La mode du Harlem Shake aura donc détrôné celle du Gangnam Style, dont les internautes s’étaient déjà emparés pour en livrer, par milliers, leurs propres versions. En plus des particuliers, des employés de bureau, des corps d’armée, des équipes de sport, des campus universitaires – jusqu’à la circonscription du 1er arrondissement de Paris de l’UMP, pour un résultat d’un bonheur très relatif -, se seront joints au mouvement. Comment interpréter, sinon l’engouement suscité, ce que donnent à voir les vidéos en question ?
Rappelons que le Harlem Shake – du nom du morceau du DJ et producteur Baauer – se décompose en deux temps. Un individu masqué (la tête couverte d’un casque, d’une cagoule, d’une tête de singe ou d’un masque de Spiderman : toutes les variations sont possibles) se livre, seul, à des mouvements répétitifs ou frénétiques, avant que d’autres, occupés jusque là à leurs activités habituelles – jouer à la console, envoyer un SMS, regarder la télé – ne se joignent à lui, au son des mots Do the Harlem Shake (élément déclencheur dont chacun ne semblait attendre que l’énoncé pour exprimer des pulsions longtemps brimées). Le tout, généralement, n’excède pas trente secondes.
Vapeurs de spring break transposées en milieu domestique ? Façon de s’inscrire dans un mouvement collectif, sur la base du partage de références communes (des costumes de super-héros à l’air sex, en passant par les nombreux renvois aux jeux vidéos, la culture geek est à l’honneur) ? Brusque poussée d’absurde, tendance dadaïste ? Transcription festive des vertus libertaires qu’a pu véhiculer le web, aux temps du Printemps Arabe notamment ?
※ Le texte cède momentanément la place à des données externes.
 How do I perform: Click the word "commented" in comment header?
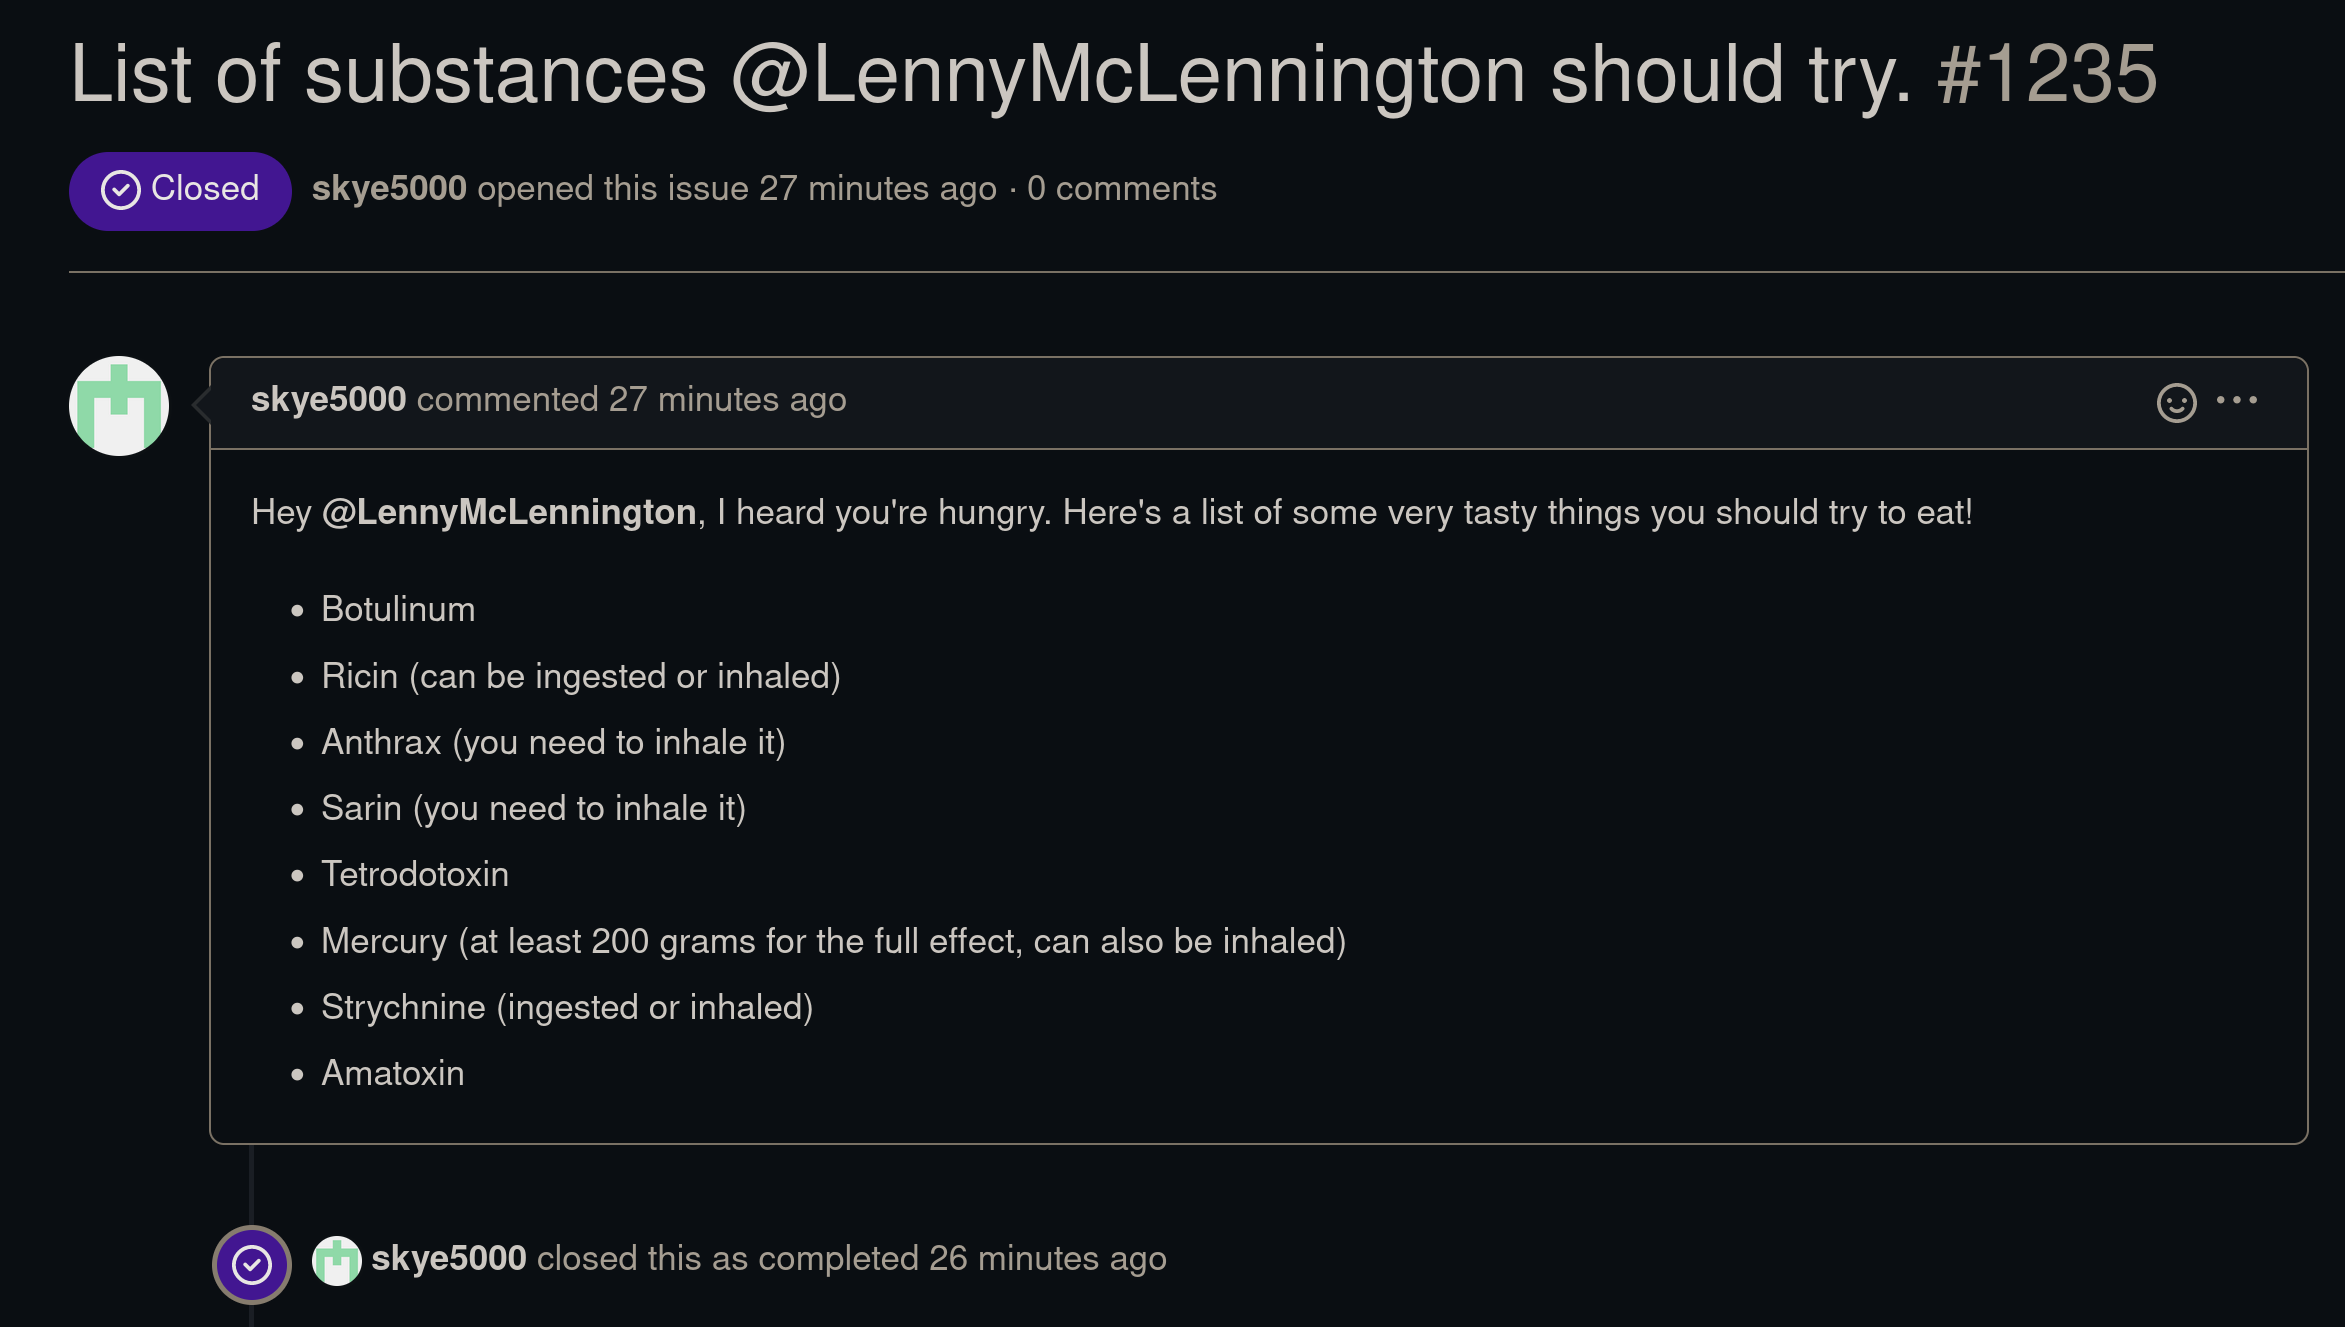[x=507, y=400]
Dans une vidéo, trois paramilitaires s’apprêtent, dans une forêt, à abattre des civils agenouillés. (Une fictionnalisation plutôt rare, quand la plupart des vidéos voient leurs participants se mettre en scène dans leur quotidien : c’est justement ce basculement de scènes ordinaires dans la frénésie qui amuse, ou inquiète.) Mais bourreaux et victimes sont bientôt entraînés dans la danse : antagonismes et rapports d’autorité, ordre établi et convenances morales – il s’agit souvent de finir en sous-vêtements – n’ont plus cours. Une dimension iconoclaste qui, à l’évidence, n’est pas du goût de tout le monde. En Égypte, quatre étudiants ont fini en prison pour s’être livrés à un Harlem Shake dans les rues du Caire. En Australie, quinze salariés ont été licenciés pour en avoir créé leur version au fond d’une mine d’or.
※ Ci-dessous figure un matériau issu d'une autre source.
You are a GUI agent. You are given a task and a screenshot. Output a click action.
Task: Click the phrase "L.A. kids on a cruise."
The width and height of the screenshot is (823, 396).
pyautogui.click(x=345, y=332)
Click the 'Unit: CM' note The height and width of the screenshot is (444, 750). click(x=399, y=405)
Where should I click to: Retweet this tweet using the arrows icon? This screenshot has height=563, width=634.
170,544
Significativement, nombre de Harlem Shake prennent place dans des bureaux, comme ce fut le cas, deux ans plus tôt, avec la mode du lipdub. Fantasme du travail comme lieu de l’éclate collective, dans lequel les menues cloisons de l’open space voleraient en éclat, et où seraient abolies les hiérarchies – soit rien moins que la fonction originelle du carnaval. S’il existe par ailleurs d’authentiques initiatives collectives, on imagine aisément les consignes diffusées par certaines RH à leurs employés, prolongements des journées sans cravates et autres vendredis casual wear : demain, tenue festive obligatoire !
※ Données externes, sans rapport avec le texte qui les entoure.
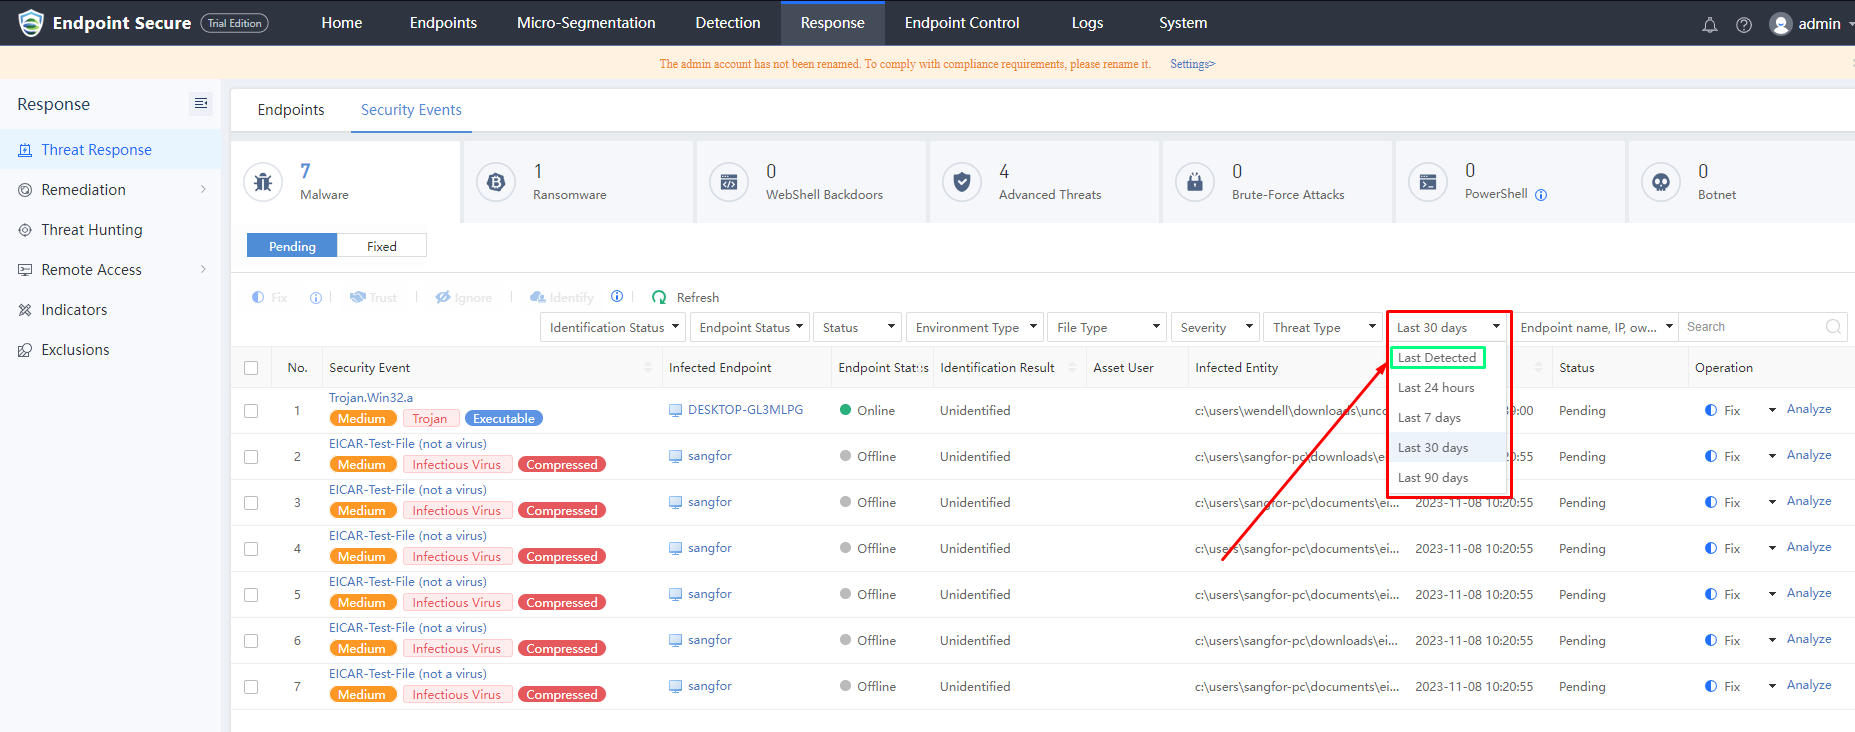Image resolution: width=1855 pixels, height=732 pixels.
Task: Switch to the Endpoints tab
Action: coord(291,110)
Mises bout à bout, ces vidéos – au-delà des comportements incohérents qu’elles donnent à voir – ont, en fin de compte, quelque chose d’angoissant. C’est que le Harlem Shake met en scène l’idée même du viral au sein d’une vidéo virale. Un dysfonctionnement, une maladie du corps (dans la plupart des cas, on parlera difficilement de danse) se transmet au groupe : l’effet produit se situe alors quelque part entre le Frissons de Cronenberg et le Kaïro de Kurosawa. Regarder un Harlem Shake, c’est en somme se voir happé par le web, pour en fin de compte le convoquer et en prolonger le geste in real life, avant de le renvoyer d’où il vient – et ainsi de suite. Soit la naissance d’une gigantesque communauté de zombies festifs et hypersexués.
Au fond, le phénomène, aussi fondamentalement idiot que signifiant, vaut moins pour ce qu’il dit en soi (autant dire à peu près rien) que pour ce que l’on veut y voir – magie du mème, illisible et par conséquent souverain.
Attention, tout de même : au-delà d’un certain nombre de visionnages, le Harlem Shake peut entraîner quelques effets indésirables.